• **Estratto del testo**
*-*-*

Una centrista che conquista l’ultrasinistra a colpi di fendenti wokisti. Elly Schlein non ha speranze contro Giorgia Meloni. Ma con Silvia la partita si riapre, vagheggia Matteo. Bella, giovane, determinata. Una nuova stagione comincia. Sapore di Salis. Lei avverte: «Non ho intenzione di entrare in nessun partito. Non ne avrei neanche la necessità, sono la sindaca». Rigorosamente al femminile, tra l’altro. Mal ne incolse a chi osò chiamarla sindaco, quale intollerabile vetustà. La nuova era è persino lessicale.

Nella praticatissima disciplina del benpensantismo, la Superba è imbattibile. Primatista assoluta. Lo era nel lancio del martello, soporifera disciplina in cui ha dominato in Italia per un decennio. Ma avrebbe dominato pure nel salto con l’asta. Elly abbozza al Nazareno. Silvia si libra nei cieli genovesi. È imminente l’apertura di un ufficio comunale Lgbtqia+, con sportelli in ogni municipio. Ma è iridata anche nella lotta al patriarcato. Il figlio, Eugenio, porta orgogliosamente e solamente il cognome della madre. Franceschini, quando l’ha saputo, ha sorriso beato. La Salis giusta, perfetto antidoto della selvatica Ilaria, è bigger than life. Lo scorso marzo LeggenDario annuncia così la sua proposta di legge: bisogna dare ai figli solo il cognome della madre, per risarcire le donne della secolare ingiustizia e la discriminazione di genere. Il Paese inspiri a pieni polmoni il vento salmastro che tira a Genova. La Superba semina, l’aspirante federatore raccoglie. Nessuno ha l’intuito di Franceschini. Nasa l’ascesa di Enrico Letta e Renzi, per poi abbandonarli fischiettante ai loro destini. È il primo a sostenere Elly, ma ora è stufo del suo stucchevole movimentismo.

*-*-*

• **Dati forniti**

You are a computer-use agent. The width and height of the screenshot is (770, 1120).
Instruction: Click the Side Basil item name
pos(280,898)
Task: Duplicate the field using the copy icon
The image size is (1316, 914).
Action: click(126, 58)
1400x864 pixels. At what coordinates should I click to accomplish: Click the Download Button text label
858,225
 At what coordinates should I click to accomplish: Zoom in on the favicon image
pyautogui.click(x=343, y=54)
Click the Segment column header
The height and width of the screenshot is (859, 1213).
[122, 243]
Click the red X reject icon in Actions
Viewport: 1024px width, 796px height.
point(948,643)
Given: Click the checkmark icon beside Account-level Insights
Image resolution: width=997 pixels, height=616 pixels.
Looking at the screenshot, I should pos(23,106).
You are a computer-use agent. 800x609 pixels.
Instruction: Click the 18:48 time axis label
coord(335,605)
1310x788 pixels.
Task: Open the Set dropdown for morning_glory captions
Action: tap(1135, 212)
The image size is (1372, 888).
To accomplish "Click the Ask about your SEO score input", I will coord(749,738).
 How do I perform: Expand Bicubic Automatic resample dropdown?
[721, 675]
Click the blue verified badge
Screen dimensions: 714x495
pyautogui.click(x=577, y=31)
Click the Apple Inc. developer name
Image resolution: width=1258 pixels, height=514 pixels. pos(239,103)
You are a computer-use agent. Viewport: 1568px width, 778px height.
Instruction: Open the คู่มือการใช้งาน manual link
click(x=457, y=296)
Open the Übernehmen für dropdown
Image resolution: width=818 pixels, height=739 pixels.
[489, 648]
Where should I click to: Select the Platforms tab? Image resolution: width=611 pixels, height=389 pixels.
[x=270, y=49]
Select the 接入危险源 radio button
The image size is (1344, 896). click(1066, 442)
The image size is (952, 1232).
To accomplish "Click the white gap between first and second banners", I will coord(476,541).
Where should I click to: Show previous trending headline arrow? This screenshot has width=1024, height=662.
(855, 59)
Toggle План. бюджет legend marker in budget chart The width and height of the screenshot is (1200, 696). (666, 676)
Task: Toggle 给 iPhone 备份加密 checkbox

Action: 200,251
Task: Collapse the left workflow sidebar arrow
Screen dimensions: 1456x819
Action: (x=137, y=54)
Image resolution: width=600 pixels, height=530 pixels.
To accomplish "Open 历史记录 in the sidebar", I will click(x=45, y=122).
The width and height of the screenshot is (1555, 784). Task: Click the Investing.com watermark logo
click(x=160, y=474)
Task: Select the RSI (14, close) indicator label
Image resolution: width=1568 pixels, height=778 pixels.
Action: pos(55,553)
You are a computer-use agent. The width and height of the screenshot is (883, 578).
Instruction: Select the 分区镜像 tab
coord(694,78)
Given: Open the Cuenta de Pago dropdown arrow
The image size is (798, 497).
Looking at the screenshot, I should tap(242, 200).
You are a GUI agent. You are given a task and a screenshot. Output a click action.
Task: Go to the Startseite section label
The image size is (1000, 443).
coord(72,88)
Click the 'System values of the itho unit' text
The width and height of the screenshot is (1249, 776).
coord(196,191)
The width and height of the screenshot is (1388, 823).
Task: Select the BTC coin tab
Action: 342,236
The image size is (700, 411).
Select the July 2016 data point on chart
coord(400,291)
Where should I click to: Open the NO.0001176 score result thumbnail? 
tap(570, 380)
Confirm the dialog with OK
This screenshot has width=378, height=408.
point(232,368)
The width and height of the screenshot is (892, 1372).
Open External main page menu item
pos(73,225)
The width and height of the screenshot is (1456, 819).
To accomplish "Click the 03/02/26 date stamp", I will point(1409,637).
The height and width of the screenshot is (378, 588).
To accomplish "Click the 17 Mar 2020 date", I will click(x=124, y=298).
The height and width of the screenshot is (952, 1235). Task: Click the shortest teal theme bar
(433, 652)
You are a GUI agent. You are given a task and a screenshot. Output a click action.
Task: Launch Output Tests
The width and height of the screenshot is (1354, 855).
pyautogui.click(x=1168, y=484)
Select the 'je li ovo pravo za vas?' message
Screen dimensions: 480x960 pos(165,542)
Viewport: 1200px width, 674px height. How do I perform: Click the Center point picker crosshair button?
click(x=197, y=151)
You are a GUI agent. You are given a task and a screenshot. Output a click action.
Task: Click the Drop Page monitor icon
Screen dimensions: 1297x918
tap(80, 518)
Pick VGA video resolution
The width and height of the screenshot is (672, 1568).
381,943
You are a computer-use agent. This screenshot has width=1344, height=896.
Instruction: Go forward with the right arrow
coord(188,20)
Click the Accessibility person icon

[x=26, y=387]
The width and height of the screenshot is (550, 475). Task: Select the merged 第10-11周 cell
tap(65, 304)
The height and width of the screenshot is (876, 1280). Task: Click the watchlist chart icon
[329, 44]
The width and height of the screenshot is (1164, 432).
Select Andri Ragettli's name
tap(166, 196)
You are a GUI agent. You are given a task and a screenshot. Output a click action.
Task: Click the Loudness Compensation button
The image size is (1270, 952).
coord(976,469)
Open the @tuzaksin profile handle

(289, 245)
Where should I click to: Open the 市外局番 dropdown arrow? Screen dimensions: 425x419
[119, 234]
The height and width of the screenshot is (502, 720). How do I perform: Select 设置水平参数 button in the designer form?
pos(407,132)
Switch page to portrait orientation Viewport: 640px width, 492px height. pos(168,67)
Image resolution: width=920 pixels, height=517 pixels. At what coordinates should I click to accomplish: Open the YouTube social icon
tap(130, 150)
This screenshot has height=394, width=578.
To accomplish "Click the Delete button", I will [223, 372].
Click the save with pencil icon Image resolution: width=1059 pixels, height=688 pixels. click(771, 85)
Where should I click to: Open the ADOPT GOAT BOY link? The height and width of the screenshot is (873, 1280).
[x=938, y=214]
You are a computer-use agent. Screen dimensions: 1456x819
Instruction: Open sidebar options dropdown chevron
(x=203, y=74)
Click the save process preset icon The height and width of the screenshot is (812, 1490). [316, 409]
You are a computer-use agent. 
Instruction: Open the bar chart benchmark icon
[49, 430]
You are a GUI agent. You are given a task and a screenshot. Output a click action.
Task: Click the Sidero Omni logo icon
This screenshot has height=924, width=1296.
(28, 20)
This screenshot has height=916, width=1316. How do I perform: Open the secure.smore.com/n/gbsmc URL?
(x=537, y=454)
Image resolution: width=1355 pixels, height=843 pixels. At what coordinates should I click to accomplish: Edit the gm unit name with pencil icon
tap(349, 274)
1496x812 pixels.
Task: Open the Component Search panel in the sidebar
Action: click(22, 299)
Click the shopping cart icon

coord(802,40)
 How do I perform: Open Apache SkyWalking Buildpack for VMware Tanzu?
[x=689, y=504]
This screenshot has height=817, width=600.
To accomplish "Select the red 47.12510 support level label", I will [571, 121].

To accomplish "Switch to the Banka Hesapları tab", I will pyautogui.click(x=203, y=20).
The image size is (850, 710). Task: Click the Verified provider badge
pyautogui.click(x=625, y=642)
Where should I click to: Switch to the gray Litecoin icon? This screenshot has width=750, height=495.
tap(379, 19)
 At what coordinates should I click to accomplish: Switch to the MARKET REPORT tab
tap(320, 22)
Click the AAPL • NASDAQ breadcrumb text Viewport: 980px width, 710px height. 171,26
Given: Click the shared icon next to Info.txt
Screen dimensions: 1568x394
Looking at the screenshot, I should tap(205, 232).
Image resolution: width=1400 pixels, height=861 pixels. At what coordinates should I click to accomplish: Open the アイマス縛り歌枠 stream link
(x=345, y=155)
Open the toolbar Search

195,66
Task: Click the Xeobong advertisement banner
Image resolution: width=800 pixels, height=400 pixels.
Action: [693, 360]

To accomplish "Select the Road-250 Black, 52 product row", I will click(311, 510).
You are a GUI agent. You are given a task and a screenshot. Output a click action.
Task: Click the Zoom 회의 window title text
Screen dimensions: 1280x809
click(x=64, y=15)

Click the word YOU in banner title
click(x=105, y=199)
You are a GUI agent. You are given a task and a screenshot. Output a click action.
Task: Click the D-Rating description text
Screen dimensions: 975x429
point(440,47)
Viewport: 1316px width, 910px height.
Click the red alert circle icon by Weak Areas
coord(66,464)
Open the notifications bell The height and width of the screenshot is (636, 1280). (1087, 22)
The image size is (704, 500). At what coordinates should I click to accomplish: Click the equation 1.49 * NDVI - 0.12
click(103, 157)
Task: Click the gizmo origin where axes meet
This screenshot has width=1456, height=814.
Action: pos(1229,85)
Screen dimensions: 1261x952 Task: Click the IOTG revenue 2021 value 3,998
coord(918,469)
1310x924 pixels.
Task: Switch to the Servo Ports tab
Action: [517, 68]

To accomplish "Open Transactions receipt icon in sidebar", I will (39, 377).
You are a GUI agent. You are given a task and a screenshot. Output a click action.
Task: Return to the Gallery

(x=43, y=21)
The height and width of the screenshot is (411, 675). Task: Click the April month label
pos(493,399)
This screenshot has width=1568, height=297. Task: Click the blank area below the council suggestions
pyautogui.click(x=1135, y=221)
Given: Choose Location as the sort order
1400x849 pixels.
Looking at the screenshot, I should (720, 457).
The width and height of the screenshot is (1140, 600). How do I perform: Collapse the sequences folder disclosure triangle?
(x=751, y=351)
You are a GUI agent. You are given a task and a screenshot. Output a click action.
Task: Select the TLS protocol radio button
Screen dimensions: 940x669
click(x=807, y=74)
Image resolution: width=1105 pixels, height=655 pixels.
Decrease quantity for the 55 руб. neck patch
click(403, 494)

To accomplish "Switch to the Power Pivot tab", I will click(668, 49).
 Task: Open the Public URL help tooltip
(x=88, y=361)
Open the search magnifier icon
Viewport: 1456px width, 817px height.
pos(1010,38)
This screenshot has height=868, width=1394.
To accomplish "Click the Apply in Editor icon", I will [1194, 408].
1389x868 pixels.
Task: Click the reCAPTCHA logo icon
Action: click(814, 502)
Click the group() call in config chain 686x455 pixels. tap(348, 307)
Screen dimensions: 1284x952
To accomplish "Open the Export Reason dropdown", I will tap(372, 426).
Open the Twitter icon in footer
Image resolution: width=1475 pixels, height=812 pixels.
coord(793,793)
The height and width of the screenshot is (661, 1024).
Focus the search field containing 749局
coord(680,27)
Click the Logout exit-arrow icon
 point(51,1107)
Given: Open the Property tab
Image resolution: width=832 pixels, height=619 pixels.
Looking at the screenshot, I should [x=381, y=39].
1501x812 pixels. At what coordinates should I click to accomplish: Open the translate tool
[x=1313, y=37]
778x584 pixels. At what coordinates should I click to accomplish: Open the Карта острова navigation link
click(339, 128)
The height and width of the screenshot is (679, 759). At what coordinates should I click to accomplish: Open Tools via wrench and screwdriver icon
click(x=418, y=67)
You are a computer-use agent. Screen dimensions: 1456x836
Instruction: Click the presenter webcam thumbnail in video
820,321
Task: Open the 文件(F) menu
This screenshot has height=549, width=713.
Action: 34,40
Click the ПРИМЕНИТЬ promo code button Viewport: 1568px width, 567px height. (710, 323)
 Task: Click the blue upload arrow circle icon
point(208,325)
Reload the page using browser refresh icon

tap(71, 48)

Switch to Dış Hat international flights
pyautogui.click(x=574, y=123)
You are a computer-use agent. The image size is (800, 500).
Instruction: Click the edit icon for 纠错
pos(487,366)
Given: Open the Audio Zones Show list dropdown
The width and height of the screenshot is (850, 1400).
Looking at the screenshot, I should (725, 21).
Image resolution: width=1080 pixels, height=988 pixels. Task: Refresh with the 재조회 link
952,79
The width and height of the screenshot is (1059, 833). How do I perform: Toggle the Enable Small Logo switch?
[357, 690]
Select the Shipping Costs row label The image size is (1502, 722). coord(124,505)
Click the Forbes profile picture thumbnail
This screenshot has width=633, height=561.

*-*-*

• **Serie di compiti**
• a. Trascrivi parola per parola il passo del testo su Silvia Salis che comincia con "Una centrista che" e termina con "è persino lessicale.".
• b. Prosegui il testo su Silvia Salis, riprendendo subito dopo la sua ultima frase.
Le righe costituiscono materiale a sé, distinto dal testo su Silvia Salis.

• **Le risposte**
• a.
Una centrista che conquista l’ultrasinistra a colpi di fendenti wokisti. Elly Schlein non ha speranze contro Giorgia Meloni. Ma con Silvia la partita si riapre, vagheggia Matteo. Bella, giovane, determinata. Una nuova stagione comincia. Sapore di Salis. Lei avverte: «Non ho intenzione di entrare in nessun partito. Non ne avrei neanche la necessità, sono la sindaca». Rigorosamente al femminile, tra l’altro. Mal ne incolse a chi osò chiamarla sindaco, quale intollerabile vetustà. La nuova era è persino lessicale.

• b.
La mutaforme Silvia è quel che serve. «A Genova i diritti non si misurano con l’orientamento sessuale» declama. Mentre volgarotti omofobi cianciano di tunnel e metropolitane, la sindaca scrive «una pagina di storia». Benedice undici figli di coppie omogenitoriali: «Per la prima volta, due madri sono state registrate all’anagrafe comunale». Si scapicolla al gay pride: «Il Comune torna a parlare di diritti». Avanza trionfante al teatro Politeama, dove Roberto Saviano porta il suo spettacolo. Stringe la mano allo scrittore e rassicura: «Genova sarà sempre una città che protegge chi ha il coraggio di raccontare». Belin, che audacia.

Al corteo del 30 giugno per ricordare la manifestazione contro l’Msi, incede implacabile a braccetto del segretario generale della Cgil, Maurizio Landini: «Le destre-destre che avanzano nel mondo portano avanti un’ideologia che pensavamo fosse sepolta». Per l’occasione, indossa la fascia tricolore: «Credo che sia molto preoccupante quando una città non si dichiara chiaramente antifascista». Landini si slaccia dal tonico avambraccio e torna ad assaltare il governo: «È in atto una deriva autoritaria: lo dimostrano l’incostituzionalità dell’autonomia differenziata, la pronuncia della cassazione sul decreto Sicurezza, l’atteggiamento di chi non vuol riconoscere i sindacati».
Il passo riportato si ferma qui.